(WORK INSTRUCTIONS) Reproduce the entries so that every line matches the original exactly.

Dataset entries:

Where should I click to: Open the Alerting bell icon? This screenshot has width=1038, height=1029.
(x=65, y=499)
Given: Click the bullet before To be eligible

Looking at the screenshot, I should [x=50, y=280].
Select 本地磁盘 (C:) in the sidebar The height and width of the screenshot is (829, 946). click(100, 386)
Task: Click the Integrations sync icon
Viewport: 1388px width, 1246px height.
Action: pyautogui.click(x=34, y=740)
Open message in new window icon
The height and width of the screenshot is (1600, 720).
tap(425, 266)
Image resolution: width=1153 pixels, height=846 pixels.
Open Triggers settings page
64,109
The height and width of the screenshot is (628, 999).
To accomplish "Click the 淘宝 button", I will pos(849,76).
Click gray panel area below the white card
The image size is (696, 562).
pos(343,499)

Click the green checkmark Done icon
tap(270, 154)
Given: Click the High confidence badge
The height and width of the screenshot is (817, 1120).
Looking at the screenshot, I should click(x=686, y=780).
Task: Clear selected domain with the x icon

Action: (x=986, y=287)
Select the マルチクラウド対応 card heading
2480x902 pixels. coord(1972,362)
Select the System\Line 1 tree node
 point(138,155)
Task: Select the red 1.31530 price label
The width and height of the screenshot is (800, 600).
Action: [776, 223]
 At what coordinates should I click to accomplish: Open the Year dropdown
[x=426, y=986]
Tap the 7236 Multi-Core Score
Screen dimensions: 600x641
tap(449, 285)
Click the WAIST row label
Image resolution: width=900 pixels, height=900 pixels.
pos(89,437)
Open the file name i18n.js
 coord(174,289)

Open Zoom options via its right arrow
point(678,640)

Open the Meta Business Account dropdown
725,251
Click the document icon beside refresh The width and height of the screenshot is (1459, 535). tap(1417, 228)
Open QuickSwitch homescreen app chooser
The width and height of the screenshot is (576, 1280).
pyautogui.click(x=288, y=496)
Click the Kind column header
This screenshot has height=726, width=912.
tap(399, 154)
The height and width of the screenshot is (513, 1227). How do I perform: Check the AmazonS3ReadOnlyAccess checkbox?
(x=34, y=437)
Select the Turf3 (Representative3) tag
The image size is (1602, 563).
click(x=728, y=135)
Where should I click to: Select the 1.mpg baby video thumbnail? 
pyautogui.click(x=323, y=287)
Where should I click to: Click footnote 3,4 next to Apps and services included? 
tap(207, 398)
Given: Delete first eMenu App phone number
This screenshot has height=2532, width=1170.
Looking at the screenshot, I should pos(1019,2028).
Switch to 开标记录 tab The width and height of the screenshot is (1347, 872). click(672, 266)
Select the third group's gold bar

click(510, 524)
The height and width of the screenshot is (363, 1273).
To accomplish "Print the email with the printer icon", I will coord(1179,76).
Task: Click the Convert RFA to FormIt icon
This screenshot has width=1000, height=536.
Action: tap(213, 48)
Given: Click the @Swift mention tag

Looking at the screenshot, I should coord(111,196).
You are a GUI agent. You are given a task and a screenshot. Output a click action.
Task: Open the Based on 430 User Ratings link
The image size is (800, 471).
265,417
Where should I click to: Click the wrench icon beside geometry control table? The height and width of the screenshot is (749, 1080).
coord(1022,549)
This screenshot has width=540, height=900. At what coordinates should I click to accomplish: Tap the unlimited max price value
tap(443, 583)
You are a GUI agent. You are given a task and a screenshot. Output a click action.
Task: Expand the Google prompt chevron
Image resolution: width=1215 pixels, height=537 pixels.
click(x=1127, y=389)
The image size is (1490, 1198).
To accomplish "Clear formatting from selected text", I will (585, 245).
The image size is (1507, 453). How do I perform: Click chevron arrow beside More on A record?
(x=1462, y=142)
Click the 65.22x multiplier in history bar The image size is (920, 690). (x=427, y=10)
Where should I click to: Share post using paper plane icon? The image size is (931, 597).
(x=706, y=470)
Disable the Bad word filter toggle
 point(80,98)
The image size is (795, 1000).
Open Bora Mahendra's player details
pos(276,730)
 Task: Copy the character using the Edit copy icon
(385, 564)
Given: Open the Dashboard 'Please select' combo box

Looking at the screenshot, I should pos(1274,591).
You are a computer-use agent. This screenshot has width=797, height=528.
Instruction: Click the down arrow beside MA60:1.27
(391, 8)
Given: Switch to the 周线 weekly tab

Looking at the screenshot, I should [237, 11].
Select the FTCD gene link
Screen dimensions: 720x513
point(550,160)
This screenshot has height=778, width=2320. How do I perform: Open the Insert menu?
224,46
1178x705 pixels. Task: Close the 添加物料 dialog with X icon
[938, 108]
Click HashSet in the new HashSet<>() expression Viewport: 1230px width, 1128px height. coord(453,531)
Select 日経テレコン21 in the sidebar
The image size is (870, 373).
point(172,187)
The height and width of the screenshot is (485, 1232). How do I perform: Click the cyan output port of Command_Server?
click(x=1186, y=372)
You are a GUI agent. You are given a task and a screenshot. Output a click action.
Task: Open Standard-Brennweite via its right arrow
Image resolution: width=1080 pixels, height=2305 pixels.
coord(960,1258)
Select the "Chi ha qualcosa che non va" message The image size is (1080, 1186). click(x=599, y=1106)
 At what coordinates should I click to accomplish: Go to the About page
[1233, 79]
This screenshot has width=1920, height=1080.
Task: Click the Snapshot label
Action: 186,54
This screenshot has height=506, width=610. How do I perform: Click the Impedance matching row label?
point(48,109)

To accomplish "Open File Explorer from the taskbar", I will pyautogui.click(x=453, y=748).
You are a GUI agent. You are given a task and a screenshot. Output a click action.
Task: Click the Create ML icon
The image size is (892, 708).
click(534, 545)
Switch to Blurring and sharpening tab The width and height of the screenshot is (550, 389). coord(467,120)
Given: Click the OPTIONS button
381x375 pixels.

(COMPLETED TASK)
Where should I click to: Open the Alerting bell icon? This screenshot has width=1038, height=1029.
(x=65, y=499)
Given: Click the bullet before To be eligible

Looking at the screenshot, I should [x=50, y=280].
Select 本地磁盘 (C:) in the sidebar The height and width of the screenshot is (829, 946). click(100, 386)
Task: Click the Integrations sync icon
Viewport: 1388px width, 1246px height.
Action: pyautogui.click(x=34, y=740)
Open message in new window icon
The height and width of the screenshot is (1600, 720).
tap(425, 266)
Image resolution: width=1153 pixels, height=846 pixels.
Open Triggers settings page
64,109
The height and width of the screenshot is (628, 999).
To accomplish "Click the 淘宝 button", I will pos(849,76).
Click gray panel area below the white card
The image size is (696, 562).
pos(343,499)

Click the green checkmark Done icon
tap(270, 154)
Given: Click the High confidence badge
The height and width of the screenshot is (817, 1120).
Looking at the screenshot, I should click(x=686, y=780).
Task: Clear selected domain with the x icon

Action: (x=986, y=287)
Select the マルチクラウド対応 card heading
2480x902 pixels. coord(1972,362)
Select the System\Line 1 tree node
 point(138,155)
Task: Select the red 1.31530 price label
The width and height of the screenshot is (800, 600).
Action: [776, 223]
 At what coordinates should I click to accomplish: Open the Year dropdown
[x=426, y=986]
Tap the 7236 Multi-Core Score
Screen dimensions: 600x641
tap(449, 285)
Click the WAIST row label
Image resolution: width=900 pixels, height=900 pixels.
pos(89,437)
Open the file name i18n.js
 coord(174,289)

Open Zoom options via its right arrow
point(678,640)

Open the Meta Business Account dropdown
725,251
Click the document icon beside refresh The width and height of the screenshot is (1459, 535). tap(1417, 228)
Open QuickSwitch homescreen app chooser
The width and height of the screenshot is (576, 1280).
pyautogui.click(x=288, y=496)
Click the Kind column header
This screenshot has height=726, width=912.
tap(399, 154)
The height and width of the screenshot is (513, 1227). How do I perform: Check the AmazonS3ReadOnlyAccess checkbox?
(x=34, y=437)
Select the Turf3 (Representative3) tag
The image size is (1602, 563).
click(x=728, y=135)
Where should I click to: Select the 1.mpg baby video thumbnail? 
pyautogui.click(x=323, y=287)
Where should I click to: Click footnote 3,4 next to Apps and services included? 
tap(207, 398)
Given: Delete first eMenu App phone number
This screenshot has height=2532, width=1170.
Looking at the screenshot, I should pos(1019,2028).
Switch to 开标记录 tab The width and height of the screenshot is (1347, 872). click(672, 266)
Select the third group's gold bar

click(510, 524)
The height and width of the screenshot is (363, 1273).
To accomplish "Print the email with the printer icon", I will coord(1179,76).
Task: Click the Convert RFA to FormIt icon
This screenshot has width=1000, height=536.
Action: tap(213, 48)
Given: Click the @Swift mention tag

Looking at the screenshot, I should coord(111,196).
You are a GUI agent. You are given a task and a screenshot. Output a click action.
Task: Open the Based on 430 User Ratings link
The image size is (800, 471).
265,417
Where should I click to: Click the wrench icon beside geometry control table? The height and width of the screenshot is (749, 1080).
coord(1022,549)
This screenshot has width=540, height=900. At what coordinates should I click to accomplish: Tap the unlimited max price value
tap(443, 583)
You are a GUI agent. You are given a task and a screenshot. Output a click action.
Task: Expand the Google prompt chevron
Image resolution: width=1215 pixels, height=537 pixels.
click(x=1127, y=389)
The image size is (1490, 1198).
To accomplish "Clear formatting from selected text", I will (585, 245).
The image size is (1507, 453). How do I perform: Click chevron arrow beside More on A record?
(x=1462, y=142)
Click the 65.22x multiplier in history bar The image size is (920, 690). (x=427, y=10)
Where should I click to: Share post using paper plane icon? The image size is (931, 597).
(x=706, y=470)
Disable the Bad word filter toggle
 point(80,98)
The image size is (795, 1000).
Open Bora Mahendra's player details
pos(276,730)
 Task: Copy the character using the Edit copy icon
(385, 564)
Given: Open the Dashboard 'Please select' combo box

Looking at the screenshot, I should pos(1274,591).
You are a computer-use agent. This screenshot has width=797, height=528.
Instruction: Click the down arrow beside MA60:1.27
(391, 8)
Given: Switch to the 周线 weekly tab

Looking at the screenshot, I should [237, 11].
Select the FTCD gene link
Screen dimensions: 720x513
point(550,160)
This screenshot has height=778, width=2320. How do I perform: Open the Insert menu?
224,46
1178x705 pixels. Task: Close the 添加物料 dialog with X icon
[938, 108]
Click HashSet in the new HashSet<>() expression Viewport: 1230px width, 1128px height. coord(453,531)
Select 日経テレコン21 in the sidebar
The image size is (870, 373).
point(172,187)
The height and width of the screenshot is (485, 1232). How do I perform: Click the cyan output port of Command_Server?
click(x=1186, y=372)
You are a GUI agent. You are given a task and a screenshot. Output a click action.
Task: Open Standard-Brennweite via its right arrow
Image resolution: width=1080 pixels, height=2305 pixels.
coord(960,1258)
Select the "Chi ha qualcosa che non va" message The image size is (1080, 1186). click(x=599, y=1106)
 At what coordinates should I click to accomplish: Go to the About page
[1233, 79]
This screenshot has width=1920, height=1080.
Task: Click the Snapshot label
Action: 186,54
This screenshot has height=506, width=610. How do I perform: Click the Impedance matching row label?
point(48,109)

To accomplish "Open File Explorer from the taskbar", I will pyautogui.click(x=453, y=748).
You are a GUI agent. You are given a task and a screenshot. Output a click action.
Task: Click the Create ML icon
The image size is (892, 708).
click(534, 545)
Switch to Blurring and sharpening tab The width and height of the screenshot is (550, 389). coord(467,120)
Given: Click the OPTIONS button
381x375 pixels.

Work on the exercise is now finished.